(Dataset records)

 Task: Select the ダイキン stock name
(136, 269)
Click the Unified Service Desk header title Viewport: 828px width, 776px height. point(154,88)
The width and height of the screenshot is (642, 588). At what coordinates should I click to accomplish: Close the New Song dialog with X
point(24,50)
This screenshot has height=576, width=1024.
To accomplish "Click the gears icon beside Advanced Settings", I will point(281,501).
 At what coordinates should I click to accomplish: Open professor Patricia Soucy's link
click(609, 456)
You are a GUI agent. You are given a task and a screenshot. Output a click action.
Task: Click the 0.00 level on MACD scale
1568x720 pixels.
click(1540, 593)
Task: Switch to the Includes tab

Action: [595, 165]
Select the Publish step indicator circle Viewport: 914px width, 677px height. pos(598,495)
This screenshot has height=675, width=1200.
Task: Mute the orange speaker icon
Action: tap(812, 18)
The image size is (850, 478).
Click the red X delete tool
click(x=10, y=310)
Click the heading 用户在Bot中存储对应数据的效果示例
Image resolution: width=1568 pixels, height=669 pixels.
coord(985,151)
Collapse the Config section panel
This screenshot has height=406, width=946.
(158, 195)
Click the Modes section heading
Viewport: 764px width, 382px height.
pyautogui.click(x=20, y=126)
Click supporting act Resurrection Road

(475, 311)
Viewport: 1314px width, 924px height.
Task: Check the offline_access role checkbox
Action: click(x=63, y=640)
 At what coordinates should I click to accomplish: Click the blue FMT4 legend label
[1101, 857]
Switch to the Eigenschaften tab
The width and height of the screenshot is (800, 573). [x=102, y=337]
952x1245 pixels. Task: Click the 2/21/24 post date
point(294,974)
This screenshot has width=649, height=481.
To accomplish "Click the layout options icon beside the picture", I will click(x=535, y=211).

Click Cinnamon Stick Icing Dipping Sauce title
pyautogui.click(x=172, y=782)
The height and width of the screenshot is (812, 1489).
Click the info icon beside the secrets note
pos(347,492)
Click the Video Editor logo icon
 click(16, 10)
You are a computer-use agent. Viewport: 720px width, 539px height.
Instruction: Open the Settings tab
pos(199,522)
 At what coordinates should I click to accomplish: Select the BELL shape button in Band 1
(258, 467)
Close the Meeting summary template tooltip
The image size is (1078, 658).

Exercise aim. Output the records above as a numbered list, with any blank lines omitted.

Result below.
1.  Task: Select the ダイキン stock name
2. (136, 269)
3. Click the Unified Service Desk header title Viewport: 828px width, 776px height. point(154,88)
4. The width and height of the screenshot is (642, 588). At what coordinates should I click to accomplish: Close the New Song dialog with X
5. point(24,50)
6. This screenshot has height=576, width=1024.
7. To accomplish "Click the gears icon beside Advanced Settings", I will point(281,501).
8.  At what coordinates should I click to accomplish: Open professor Patricia Soucy's link
9. click(609, 456)
10. You are a GUI agent. You are given a task and a screenshot. Output a click action.
11. Task: Click the 0.00 level on MACD scale
12. 1568x720 pixels.
13. click(1540, 593)
14. Task: Switch to the Includes tab
15. Action: [595, 165]
16. Select the Publish step indicator circle Viewport: 914px width, 677px height. pos(598,495)
17. This screenshot has height=675, width=1200.
18. Task: Mute the orange speaker icon
19. Action: tap(812, 18)
20. The image size is (850, 478).
21. Click the red X delete tool
22. click(x=10, y=310)
23. Click the heading 用户在Bot中存储对应数据的效果示例
24. Image resolution: width=1568 pixels, height=669 pixels.
25. coord(985,151)
26. Collapse the Config section panel
27. This screenshot has height=406, width=946.
28. (158, 195)
29. Click the Modes section heading
30. Viewport: 764px width, 382px height.
31. pyautogui.click(x=20, y=126)
32. Click supporting act Resurrection Road
33. (475, 311)
34. Viewport: 1314px width, 924px height.
35. Task: Check the offline_access role checkbox
36. Action: click(x=63, y=640)
37.  At what coordinates should I click to accomplish: Click the blue FMT4 legend label
38. [1101, 857]
39. Switch to the Eigenschaften tab
40. The width and height of the screenshot is (800, 573). [x=102, y=337]
41. 952x1245 pixels. Task: Click the 2/21/24 post date
42. point(294,974)
43. This screenshot has width=649, height=481.
44. To accomplish "Click the layout options icon beside the picture", I will click(x=535, y=211).
45. Click Cinnamon Stick Icing Dipping Sauce title
46. pyautogui.click(x=172, y=782)
47. The height and width of the screenshot is (812, 1489).
48. Click the info icon beside the secrets note
49. pos(347,492)
50. Click the Video Editor logo icon
51.  click(16, 10)
52. You are a computer-use agent. Viewport: 720px width, 539px height.
53. Instruction: Open the Settings tab
54. pos(199,522)
55.  At what coordinates should I click to accomplish: Select the BELL shape button in Band 1
56. (258, 467)
57. Close the Meeting summary template tooltip
58. The image size is (1078, 658).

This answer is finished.